▶ **What is being asked**
Every record must appear in your reply exactly as written.

▶ **Material provided**
──────────

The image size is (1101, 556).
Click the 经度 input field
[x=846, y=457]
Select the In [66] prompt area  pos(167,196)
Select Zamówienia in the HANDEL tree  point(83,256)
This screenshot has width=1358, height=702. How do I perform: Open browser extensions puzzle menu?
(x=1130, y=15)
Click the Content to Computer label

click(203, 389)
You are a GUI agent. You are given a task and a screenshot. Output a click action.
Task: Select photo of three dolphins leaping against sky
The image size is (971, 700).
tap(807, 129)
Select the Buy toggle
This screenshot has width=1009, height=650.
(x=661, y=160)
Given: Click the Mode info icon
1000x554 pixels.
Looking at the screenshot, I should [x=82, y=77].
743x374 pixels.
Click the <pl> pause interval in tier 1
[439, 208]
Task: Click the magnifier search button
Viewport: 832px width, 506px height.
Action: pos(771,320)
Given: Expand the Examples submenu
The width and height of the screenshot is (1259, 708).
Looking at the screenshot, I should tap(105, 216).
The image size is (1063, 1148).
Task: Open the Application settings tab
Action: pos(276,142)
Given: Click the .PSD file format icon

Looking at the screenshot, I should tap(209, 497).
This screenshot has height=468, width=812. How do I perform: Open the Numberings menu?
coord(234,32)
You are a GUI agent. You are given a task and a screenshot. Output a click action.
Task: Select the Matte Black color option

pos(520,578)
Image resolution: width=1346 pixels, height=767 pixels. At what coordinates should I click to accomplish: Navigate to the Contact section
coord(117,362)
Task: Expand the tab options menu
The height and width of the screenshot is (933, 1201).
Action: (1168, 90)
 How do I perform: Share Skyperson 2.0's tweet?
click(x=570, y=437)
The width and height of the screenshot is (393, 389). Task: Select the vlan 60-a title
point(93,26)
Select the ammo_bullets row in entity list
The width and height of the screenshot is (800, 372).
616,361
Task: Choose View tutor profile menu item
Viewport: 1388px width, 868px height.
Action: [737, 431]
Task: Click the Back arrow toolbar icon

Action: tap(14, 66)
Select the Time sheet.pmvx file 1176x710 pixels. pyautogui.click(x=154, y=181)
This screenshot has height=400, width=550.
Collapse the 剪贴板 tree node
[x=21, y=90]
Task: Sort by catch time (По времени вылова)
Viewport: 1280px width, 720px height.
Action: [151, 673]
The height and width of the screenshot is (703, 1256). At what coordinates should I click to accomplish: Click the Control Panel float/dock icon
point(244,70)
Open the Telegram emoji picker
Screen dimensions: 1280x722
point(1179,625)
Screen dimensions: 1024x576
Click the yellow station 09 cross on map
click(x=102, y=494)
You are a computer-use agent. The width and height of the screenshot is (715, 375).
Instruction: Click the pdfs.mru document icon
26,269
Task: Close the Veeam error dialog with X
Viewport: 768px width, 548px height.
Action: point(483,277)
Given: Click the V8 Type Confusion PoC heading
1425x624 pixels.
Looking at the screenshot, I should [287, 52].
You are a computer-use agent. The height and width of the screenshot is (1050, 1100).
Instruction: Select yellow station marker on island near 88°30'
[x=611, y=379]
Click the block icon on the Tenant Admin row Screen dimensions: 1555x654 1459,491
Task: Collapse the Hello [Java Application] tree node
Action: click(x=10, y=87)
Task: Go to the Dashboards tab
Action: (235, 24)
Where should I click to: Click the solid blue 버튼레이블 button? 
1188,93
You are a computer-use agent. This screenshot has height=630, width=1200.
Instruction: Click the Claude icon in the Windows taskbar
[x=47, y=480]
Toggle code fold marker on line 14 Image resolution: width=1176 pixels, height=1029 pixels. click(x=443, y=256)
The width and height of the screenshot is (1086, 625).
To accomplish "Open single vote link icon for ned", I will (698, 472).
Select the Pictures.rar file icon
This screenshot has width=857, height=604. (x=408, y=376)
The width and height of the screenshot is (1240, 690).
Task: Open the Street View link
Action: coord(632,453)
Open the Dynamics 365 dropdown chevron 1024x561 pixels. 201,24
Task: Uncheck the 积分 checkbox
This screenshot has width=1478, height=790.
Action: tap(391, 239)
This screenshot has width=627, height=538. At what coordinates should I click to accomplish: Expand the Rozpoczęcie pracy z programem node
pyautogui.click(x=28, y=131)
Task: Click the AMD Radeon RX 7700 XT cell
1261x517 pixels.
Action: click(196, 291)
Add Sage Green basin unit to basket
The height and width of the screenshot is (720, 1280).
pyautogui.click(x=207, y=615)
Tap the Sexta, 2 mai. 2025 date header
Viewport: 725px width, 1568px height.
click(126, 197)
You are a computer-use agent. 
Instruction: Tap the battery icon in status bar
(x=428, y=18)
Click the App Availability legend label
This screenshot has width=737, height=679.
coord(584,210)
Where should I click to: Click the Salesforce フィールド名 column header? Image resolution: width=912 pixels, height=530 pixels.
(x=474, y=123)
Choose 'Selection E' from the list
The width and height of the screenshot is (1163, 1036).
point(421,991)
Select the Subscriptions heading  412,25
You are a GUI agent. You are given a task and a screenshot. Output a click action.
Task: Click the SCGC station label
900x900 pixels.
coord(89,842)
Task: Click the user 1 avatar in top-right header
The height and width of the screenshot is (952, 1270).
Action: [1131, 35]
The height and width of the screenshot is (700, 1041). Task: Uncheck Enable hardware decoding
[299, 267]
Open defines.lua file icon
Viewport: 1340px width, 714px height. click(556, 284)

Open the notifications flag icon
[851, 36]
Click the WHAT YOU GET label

──────────

▶ **Answer area**
The image size is (1101, 556).
Click the 经度 input field
[x=846, y=457]
Select the In [66] prompt area  pos(167,196)
Select Zamówienia in the HANDEL tree  point(83,256)
This screenshot has width=1358, height=702. How do I perform: Open browser extensions puzzle menu?
(x=1130, y=15)
Click the Content to Computer label

click(203, 389)
You are a GUI agent. You are given a task and a screenshot. Output a click action.
Task: Select photo of three dolphins leaping against sky
The image size is (971, 700).
tap(807, 129)
Select the Buy toggle
This screenshot has width=1009, height=650.
(x=661, y=160)
Given: Click the Mode info icon
1000x554 pixels.
Looking at the screenshot, I should [x=82, y=77].
743x374 pixels.
Click the <pl> pause interval in tier 1
[439, 208]
Task: Click the magnifier search button
Viewport: 832px width, 506px height.
Action: pos(771,320)
Given: Expand the Examples submenu
The width and height of the screenshot is (1259, 708).
Looking at the screenshot, I should tap(105, 216).
The image size is (1063, 1148).
Task: Open the Application settings tab
Action: pos(276,142)
Given: Click the .PSD file format icon

Looking at the screenshot, I should tap(209, 497).
This screenshot has height=468, width=812. How do I perform: Open the Numberings menu?
coord(234,32)
You are a GUI agent. You are given a task and a screenshot. Output a click action.
Task: Select the Matte Black color option

pos(520,578)
Image resolution: width=1346 pixels, height=767 pixels. At what coordinates should I click to accomplish: Navigate to the Contact section
coord(117,362)
Task: Expand the tab options menu
The height and width of the screenshot is (933, 1201).
Action: (1168, 90)
 How do I perform: Share Skyperson 2.0's tweet?
click(x=570, y=437)
The width and height of the screenshot is (393, 389). Task: Select the vlan 60-a title
point(93,26)
Select the ammo_bullets row in entity list
The width and height of the screenshot is (800, 372).
616,361
Task: Choose View tutor profile menu item
Viewport: 1388px width, 868px height.
Action: [737, 431]
Task: Click the Back arrow toolbar icon

Action: tap(14, 66)
Select the Time sheet.pmvx file 1176x710 pixels. pyautogui.click(x=154, y=181)
This screenshot has height=400, width=550.
Collapse the 剪贴板 tree node
[x=21, y=90]
Task: Sort by catch time (По времени вылова)
Viewport: 1280px width, 720px height.
Action: [151, 673]
The height and width of the screenshot is (703, 1256). At what coordinates should I click to accomplish: Click the Control Panel float/dock icon
point(244,70)
Open the Telegram emoji picker
Screen dimensions: 1280x722
point(1179,625)
Screen dimensions: 1024x576
Click the yellow station 09 cross on map
click(x=102, y=494)
You are a computer-use agent. The width and height of the screenshot is (715, 375).
Instruction: Click the pdfs.mru document icon
26,269
Task: Close the Veeam error dialog with X
Viewport: 768px width, 548px height.
Action: point(483,277)
Given: Click the V8 Type Confusion PoC heading
1425x624 pixels.
Looking at the screenshot, I should [287, 52].
You are a computer-use agent. The height and width of the screenshot is (1050, 1100).
Instruction: Select yellow station marker on island near 88°30'
[x=611, y=379]
Click the block icon on the Tenant Admin row Screen dimensions: 1555x654 1459,491
Task: Collapse the Hello [Java Application] tree node
Action: click(x=10, y=87)
Task: Go to the Dashboards tab
Action: (235, 24)
Where should I click to: Click the solid blue 버튼레이블 button? 
1188,93
You are a computer-use agent. This screenshot has height=630, width=1200.
Instruction: Click the Claude icon in the Windows taskbar
[x=47, y=480]
Toggle code fold marker on line 14 Image resolution: width=1176 pixels, height=1029 pixels. click(x=443, y=256)
The width and height of the screenshot is (1086, 625).
To accomplish "Open single vote link icon for ned", I will (698, 472).
Select the Pictures.rar file icon
This screenshot has width=857, height=604. (x=408, y=376)
The width and height of the screenshot is (1240, 690).
Task: Open the Street View link
Action: coord(632,453)
Open the Dynamics 365 dropdown chevron 1024x561 pixels. 201,24
Task: Uncheck the 积分 checkbox
This screenshot has width=1478, height=790.
Action: tap(391, 239)
This screenshot has width=627, height=538. At what coordinates should I click to accomplish: Expand the Rozpoczęcie pracy z programem node
pyautogui.click(x=28, y=131)
Task: Click the AMD Radeon RX 7700 XT cell
1261x517 pixels.
Action: click(196, 291)
Add Sage Green basin unit to basket
The height and width of the screenshot is (720, 1280).
pyautogui.click(x=207, y=615)
Tap the Sexta, 2 mai. 2025 date header
Viewport: 725px width, 1568px height.
click(126, 197)
You are a computer-use agent. 
Instruction: Tap the battery icon in status bar
(x=428, y=18)
Click the App Availability legend label
This screenshot has width=737, height=679.
coord(584,210)
Where should I click to: Click the Salesforce フィールド名 column header? Image resolution: width=912 pixels, height=530 pixels.
(x=474, y=123)
Choose 'Selection E' from the list
The width and height of the screenshot is (1163, 1036).
point(421,991)
Select the Subscriptions heading  412,25
You are a GUI agent. You are given a task and a screenshot. Output a click action.
Task: Click the SCGC station label
900x900 pixels.
coord(89,842)
Task: Click the user 1 avatar in top-right header
The height and width of the screenshot is (952, 1270).
Action: [1131, 35]
The height and width of the screenshot is (700, 1041). Task: Uncheck Enable hardware decoding
[299, 267]
Open defines.lua file icon
Viewport: 1340px width, 714px height. click(556, 284)

Open the notifications flag icon
[851, 36]
Click the WHAT YOU GET label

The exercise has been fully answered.